Recent emission related limits imposed on marine fuel are causing the ship owners to look for alternative fuels to comply with the new limits. Depletion of fossil fuel raised the attention of researchers to investigate renewable energy sources such as biodiesel and alcohol. Methanol blends as marine fuel leads to drastically reducing sulfur and particle emissions, adopting methanol also shows lower nitrogen oxide emissions and, when produced from renewable sources, lower CO2 emissions over the entire fuel lifecycle. Biodiesel has the potential in fulfilling the environment and economic concerns as it is a renewable and sustainable energy source.Empirical relationships among physical-chemical properties and blends of biomethanol-biodiesel-diesel were assessed by direct gradient analysis. It was inspected how the physical-chemical properties change along an ordination axis of detrended correspondence analysis using “vegan” package in R. Physical-chemical properties from the multivariate model were predicted by using two types of blends’ data.
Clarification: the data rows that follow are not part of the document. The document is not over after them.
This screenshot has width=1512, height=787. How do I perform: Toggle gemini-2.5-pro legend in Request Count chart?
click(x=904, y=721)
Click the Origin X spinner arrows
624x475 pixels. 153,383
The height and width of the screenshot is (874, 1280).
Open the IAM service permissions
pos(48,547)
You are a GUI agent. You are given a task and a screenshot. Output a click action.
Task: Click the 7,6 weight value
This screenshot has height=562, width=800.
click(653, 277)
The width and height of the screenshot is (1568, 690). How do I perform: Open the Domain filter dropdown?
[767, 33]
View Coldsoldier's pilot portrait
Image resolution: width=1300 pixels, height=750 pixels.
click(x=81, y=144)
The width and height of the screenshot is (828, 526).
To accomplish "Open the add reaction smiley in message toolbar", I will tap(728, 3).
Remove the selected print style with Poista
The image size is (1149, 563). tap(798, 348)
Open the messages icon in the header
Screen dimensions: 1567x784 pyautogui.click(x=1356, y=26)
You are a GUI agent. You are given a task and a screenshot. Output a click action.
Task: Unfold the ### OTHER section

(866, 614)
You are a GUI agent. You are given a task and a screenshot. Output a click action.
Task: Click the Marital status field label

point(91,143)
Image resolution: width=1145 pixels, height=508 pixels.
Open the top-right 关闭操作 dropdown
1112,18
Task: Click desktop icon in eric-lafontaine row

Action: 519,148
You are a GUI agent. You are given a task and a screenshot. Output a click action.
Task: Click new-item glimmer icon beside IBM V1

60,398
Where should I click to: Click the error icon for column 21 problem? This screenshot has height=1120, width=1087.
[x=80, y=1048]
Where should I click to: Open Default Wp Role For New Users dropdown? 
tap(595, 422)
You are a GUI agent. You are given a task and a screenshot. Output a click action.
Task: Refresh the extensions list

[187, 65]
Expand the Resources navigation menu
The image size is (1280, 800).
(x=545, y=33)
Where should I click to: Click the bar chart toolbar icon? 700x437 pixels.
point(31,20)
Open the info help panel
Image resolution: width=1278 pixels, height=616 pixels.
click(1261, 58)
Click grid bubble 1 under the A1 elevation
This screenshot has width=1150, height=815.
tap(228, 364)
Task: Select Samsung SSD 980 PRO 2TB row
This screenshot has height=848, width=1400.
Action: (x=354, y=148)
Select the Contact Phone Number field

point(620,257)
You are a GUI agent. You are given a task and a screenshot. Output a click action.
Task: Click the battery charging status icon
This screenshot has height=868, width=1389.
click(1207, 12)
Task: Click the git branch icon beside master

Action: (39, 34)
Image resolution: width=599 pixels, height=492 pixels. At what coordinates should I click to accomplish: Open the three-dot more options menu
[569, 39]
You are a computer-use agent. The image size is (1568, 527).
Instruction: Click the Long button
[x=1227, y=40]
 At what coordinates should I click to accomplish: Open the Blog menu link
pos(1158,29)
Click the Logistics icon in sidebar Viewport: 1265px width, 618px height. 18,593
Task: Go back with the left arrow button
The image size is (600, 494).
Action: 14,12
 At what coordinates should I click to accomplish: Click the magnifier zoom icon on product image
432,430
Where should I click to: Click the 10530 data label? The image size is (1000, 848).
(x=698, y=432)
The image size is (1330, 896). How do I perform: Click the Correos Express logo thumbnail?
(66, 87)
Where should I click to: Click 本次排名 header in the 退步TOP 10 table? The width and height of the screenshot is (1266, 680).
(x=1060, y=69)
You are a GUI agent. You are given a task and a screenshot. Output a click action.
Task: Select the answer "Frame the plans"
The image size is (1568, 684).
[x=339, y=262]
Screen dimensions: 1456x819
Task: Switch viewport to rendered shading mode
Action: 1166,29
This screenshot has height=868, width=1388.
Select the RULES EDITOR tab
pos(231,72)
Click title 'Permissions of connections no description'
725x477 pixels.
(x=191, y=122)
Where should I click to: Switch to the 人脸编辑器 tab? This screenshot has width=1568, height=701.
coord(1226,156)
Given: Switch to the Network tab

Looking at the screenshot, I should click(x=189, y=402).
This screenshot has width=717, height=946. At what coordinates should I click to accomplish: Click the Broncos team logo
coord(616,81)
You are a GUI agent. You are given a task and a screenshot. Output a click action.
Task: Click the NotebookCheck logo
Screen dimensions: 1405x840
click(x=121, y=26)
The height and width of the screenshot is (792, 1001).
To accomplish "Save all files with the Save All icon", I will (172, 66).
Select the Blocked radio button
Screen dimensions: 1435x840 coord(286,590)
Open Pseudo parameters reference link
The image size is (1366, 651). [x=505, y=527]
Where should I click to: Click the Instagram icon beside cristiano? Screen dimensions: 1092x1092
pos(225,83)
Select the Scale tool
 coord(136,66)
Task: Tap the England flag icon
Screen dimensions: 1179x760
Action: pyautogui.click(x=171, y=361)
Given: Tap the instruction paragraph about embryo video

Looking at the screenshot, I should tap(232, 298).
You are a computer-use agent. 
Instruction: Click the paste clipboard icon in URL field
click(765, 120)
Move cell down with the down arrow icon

The first one was based on the simulated ranges from the used data in calibration of the redundancy analysis, whereas the second one consisted of simulated ranges extrapolated up to 99% of both blends.It was concluded that a blend with 10% biomethanol and 20% biodiesel was the most suitable alternative fuel for marine applications (considering to ISO 8217:2012 standard and environmental requirements for marine fuel).